“What is happening right now?” Dane asked.
“I was hoping Penny might know who was on the property yesterday,” Noah said, moving some of the mulch around the base of the flowering bushes.
Dane frowned. “What do you mean who was on the property yesterday?”
“Someone was here,” Noah said. “Someone who wasn’t us or Avery.”
“And you know that how?” I asked.
“Because of the footprints on Gerald.”
Dane looked to the sky, like he was praying to a god he probably didn’t believe in for patience. “And Gerald would be…?”
“The patch of grass I cordoned off.” Noah straightened and peeled off his work gloves. “It was his turn to rest, and there was very clearly a footprint.”
I ignored the part about Gerald needing to rest because it wasn’t unusual. Noah routinely pronounced that certain areas of the lawn — areas that looked perfectly normal and healthy to Dane and me — needed to “rest.” Once he’d made the announcement, there was no talking him out of it: the patch of grass in question was marked with stakes and twine, preventing any of us from walking on it, no matter how inconvenient.
Last spring it had been the grass next to the driveway.
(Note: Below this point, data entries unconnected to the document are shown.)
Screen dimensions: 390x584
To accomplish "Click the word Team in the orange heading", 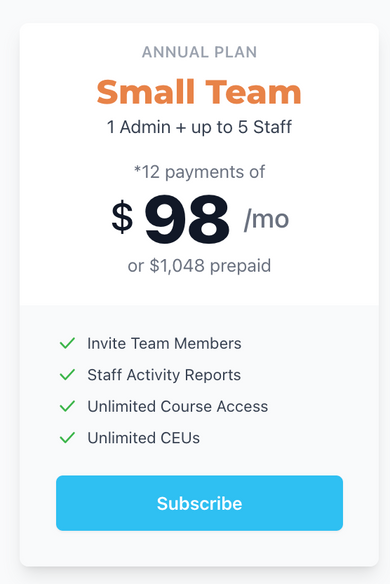I will [253, 92].
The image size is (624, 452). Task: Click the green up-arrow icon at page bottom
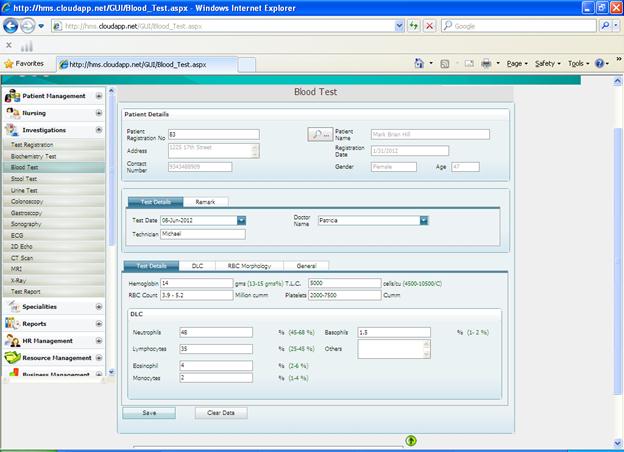pos(411,440)
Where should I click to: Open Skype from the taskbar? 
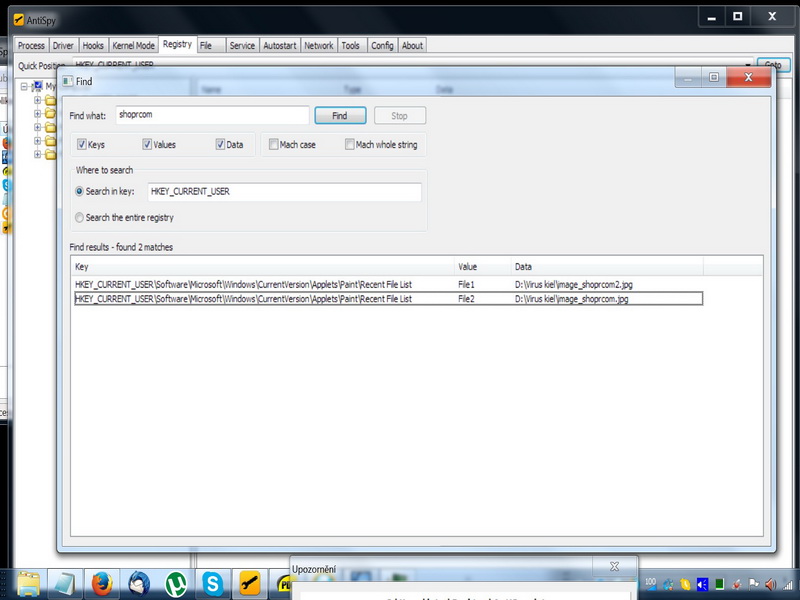[x=212, y=582]

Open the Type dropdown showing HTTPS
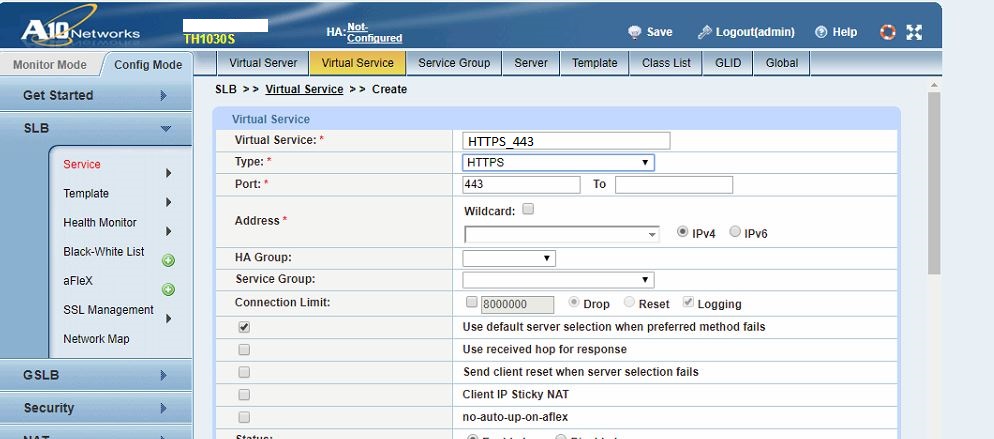pyautogui.click(x=558, y=162)
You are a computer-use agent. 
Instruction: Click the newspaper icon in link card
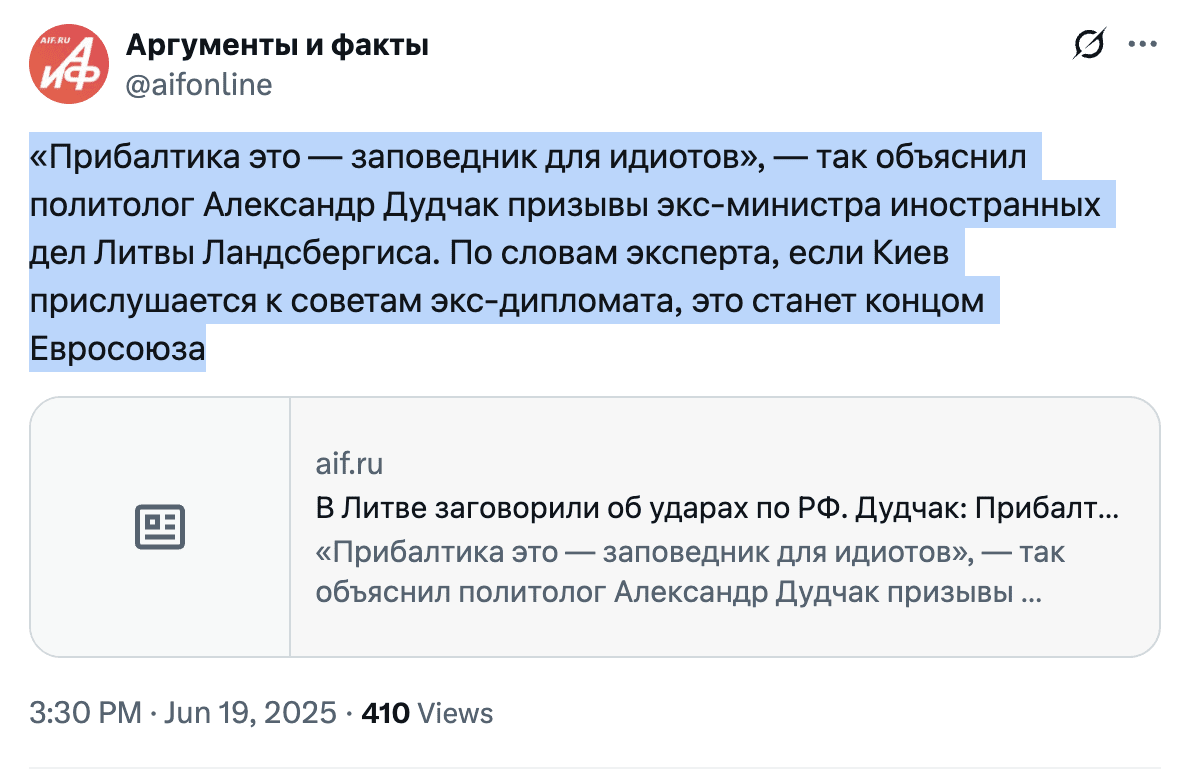coord(160,527)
We’d had to jump over the stakes like hurdles for three solid months just to get to our cars.
“Maybe Avery accidentally stepped on it,” Dane suggested.
Noah shook his head. “It was a dress shoe. A man’s dress shoe.”
“You can tell?” Noah was pretty particular about the garden, knew all kinds of shit I didn’t know, but he wasn’t some kind of bush tracker.
“Obviously. I know every inch of the garden, every blade of grass. Someone was here.”
Dane furrowed his brow as he rubbed at his jaw. “I told you we should have installed cameras.”
“Evelyn didn’t want to,” I pointed out.
“Evelyn’s not here anymore.” Dane sounded as sad about it as I felt.
“Talk to Avery about it,” Noah said. “It’s her house.”
“Maybe I should talk to her,” I suggested.
“Why you?”
I had a feeling from the way Dane looked at me that he knew. Or suspected at least.
“Because he’s fucking her,” Noah said.
I glared at him. What was the point of keeping Dane out of our earlier conversation if Noah was going to drop this bomb five minutes later?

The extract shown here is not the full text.